The reply to the records below should contain exactly the lines from the line with "ne ha (46, 405)" through the line with "March 2008 (22, 2131)", and nothing besides.

**** Provided data

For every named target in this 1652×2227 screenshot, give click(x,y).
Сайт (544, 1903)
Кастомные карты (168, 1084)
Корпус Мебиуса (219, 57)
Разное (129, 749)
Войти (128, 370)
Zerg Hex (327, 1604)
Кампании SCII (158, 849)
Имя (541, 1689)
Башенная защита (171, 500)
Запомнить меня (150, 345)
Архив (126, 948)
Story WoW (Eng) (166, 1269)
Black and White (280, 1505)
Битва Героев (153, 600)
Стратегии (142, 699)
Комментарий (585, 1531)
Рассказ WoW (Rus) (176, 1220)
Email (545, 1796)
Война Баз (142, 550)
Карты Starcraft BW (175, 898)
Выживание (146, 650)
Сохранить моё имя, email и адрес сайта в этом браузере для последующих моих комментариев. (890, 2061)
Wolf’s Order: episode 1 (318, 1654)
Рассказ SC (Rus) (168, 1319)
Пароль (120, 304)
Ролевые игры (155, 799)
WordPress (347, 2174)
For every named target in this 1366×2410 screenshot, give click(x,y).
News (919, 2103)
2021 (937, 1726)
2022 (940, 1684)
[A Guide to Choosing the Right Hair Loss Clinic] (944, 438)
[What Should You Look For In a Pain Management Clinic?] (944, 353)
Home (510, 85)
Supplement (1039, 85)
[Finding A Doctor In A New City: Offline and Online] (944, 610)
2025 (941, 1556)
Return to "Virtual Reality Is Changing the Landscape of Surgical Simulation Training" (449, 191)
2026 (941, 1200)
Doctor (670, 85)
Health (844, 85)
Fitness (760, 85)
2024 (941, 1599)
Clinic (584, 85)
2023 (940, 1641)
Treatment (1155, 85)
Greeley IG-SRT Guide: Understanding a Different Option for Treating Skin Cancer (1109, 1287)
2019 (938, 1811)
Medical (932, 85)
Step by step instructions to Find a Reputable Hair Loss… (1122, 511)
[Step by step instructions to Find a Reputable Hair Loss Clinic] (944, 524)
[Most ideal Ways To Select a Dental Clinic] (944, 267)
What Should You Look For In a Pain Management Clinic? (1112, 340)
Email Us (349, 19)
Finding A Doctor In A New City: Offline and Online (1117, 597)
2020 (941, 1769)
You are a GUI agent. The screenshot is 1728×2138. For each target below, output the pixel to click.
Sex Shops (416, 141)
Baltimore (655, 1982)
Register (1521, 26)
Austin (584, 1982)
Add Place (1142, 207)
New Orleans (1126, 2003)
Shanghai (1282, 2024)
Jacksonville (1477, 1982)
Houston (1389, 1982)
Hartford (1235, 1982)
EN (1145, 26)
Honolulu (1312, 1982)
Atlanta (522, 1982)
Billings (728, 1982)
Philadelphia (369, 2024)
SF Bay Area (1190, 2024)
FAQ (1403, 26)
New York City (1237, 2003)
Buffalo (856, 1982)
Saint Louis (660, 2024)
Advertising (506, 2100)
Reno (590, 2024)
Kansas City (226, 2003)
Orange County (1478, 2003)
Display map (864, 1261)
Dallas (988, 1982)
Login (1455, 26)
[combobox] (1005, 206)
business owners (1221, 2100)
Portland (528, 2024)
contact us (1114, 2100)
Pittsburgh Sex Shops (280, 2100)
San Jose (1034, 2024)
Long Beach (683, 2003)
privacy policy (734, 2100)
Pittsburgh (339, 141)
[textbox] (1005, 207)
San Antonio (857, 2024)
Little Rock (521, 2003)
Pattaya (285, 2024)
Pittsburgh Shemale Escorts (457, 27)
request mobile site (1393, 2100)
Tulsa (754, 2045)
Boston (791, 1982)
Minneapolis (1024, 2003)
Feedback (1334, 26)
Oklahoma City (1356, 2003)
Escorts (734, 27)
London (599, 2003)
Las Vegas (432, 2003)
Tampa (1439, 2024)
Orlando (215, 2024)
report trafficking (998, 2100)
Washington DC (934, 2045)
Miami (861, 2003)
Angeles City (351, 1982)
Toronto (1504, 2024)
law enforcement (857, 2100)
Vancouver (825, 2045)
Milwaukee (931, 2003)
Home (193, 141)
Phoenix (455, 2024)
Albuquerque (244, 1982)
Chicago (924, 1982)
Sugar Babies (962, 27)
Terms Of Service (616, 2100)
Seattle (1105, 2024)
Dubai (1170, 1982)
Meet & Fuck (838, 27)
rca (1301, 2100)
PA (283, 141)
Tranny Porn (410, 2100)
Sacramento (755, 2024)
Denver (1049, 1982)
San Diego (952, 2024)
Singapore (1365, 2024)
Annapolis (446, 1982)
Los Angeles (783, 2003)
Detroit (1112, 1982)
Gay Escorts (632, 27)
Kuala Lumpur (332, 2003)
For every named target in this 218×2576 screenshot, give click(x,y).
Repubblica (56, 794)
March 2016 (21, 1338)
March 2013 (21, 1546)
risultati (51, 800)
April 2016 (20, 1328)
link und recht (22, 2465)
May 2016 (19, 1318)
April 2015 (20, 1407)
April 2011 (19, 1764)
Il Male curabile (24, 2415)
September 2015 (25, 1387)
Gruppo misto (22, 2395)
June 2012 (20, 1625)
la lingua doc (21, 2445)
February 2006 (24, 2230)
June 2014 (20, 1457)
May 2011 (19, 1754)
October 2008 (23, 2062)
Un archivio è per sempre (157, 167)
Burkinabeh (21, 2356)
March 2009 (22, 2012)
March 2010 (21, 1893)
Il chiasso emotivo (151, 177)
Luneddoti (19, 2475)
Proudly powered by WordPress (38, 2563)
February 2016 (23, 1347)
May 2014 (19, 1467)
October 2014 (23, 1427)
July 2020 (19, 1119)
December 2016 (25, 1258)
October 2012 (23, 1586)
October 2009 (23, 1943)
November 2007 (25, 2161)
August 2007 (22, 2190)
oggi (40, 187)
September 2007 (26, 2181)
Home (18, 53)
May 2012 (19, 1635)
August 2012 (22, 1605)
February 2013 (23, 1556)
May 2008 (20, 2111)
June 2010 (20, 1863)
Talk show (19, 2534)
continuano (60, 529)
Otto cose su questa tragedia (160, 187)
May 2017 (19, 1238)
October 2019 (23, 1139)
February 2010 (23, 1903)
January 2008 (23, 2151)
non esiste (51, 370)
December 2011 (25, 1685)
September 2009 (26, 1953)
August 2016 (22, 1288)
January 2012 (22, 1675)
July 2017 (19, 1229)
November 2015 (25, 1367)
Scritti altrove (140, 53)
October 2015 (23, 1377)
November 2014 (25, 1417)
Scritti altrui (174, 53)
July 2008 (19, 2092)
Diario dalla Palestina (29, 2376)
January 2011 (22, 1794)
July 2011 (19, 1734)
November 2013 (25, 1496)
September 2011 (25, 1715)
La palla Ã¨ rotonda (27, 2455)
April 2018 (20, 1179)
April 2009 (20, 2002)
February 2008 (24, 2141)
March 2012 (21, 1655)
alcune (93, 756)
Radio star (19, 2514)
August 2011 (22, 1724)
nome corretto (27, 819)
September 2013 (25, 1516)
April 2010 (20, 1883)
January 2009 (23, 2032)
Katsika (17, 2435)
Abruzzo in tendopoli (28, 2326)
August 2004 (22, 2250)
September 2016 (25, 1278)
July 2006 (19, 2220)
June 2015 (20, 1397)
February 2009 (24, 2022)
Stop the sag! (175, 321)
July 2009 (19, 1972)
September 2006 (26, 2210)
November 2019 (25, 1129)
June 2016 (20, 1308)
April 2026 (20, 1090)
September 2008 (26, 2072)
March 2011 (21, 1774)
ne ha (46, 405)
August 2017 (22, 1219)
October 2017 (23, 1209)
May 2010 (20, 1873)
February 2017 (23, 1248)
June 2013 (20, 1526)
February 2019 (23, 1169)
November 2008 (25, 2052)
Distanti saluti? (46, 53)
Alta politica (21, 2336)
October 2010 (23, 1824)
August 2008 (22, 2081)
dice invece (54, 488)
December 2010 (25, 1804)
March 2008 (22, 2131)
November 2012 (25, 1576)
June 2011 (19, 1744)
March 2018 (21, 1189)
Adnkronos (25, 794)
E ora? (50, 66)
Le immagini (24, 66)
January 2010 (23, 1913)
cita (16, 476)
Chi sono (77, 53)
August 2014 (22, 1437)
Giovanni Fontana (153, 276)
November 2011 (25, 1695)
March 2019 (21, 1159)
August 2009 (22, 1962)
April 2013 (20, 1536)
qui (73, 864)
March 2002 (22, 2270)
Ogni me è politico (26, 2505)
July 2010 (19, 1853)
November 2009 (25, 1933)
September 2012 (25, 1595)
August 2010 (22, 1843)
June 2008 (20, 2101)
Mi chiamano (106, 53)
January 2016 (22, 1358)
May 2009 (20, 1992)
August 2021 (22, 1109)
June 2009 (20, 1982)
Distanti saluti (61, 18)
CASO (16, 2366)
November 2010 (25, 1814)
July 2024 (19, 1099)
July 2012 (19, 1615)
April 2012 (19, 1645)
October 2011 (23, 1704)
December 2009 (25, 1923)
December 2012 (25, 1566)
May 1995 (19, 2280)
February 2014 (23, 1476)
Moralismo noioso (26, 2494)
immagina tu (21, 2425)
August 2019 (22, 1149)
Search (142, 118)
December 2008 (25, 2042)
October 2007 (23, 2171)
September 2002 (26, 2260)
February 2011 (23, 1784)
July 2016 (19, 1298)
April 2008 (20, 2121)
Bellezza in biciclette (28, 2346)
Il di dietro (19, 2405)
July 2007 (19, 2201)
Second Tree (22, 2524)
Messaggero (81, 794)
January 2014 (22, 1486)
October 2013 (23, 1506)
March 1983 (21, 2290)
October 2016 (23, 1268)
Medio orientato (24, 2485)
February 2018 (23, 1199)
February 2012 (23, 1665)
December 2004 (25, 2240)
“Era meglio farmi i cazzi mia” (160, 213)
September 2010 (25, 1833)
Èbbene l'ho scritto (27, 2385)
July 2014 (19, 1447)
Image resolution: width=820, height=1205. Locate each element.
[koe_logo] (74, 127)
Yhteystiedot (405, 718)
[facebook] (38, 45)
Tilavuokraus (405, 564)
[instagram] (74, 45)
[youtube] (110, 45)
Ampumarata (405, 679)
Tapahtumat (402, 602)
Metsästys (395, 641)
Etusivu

********

**Problem solution:**
ne ha (46, 405)
August 2017 (22, 1219)
October 2017 (23, 1209)
May 2010 (20, 1873)
February 2017 (23, 1248)
June 2013 (20, 1526)
February 2019 (23, 1169)
November 2008 (25, 2052)
Distanti saluti? (46, 53)
Alta politica (21, 2336)
October 2010 (23, 1824)
August 2008 (22, 2081)
dice invece (54, 488)
December 2010 (25, 1804)
March 2008 (22, 2131)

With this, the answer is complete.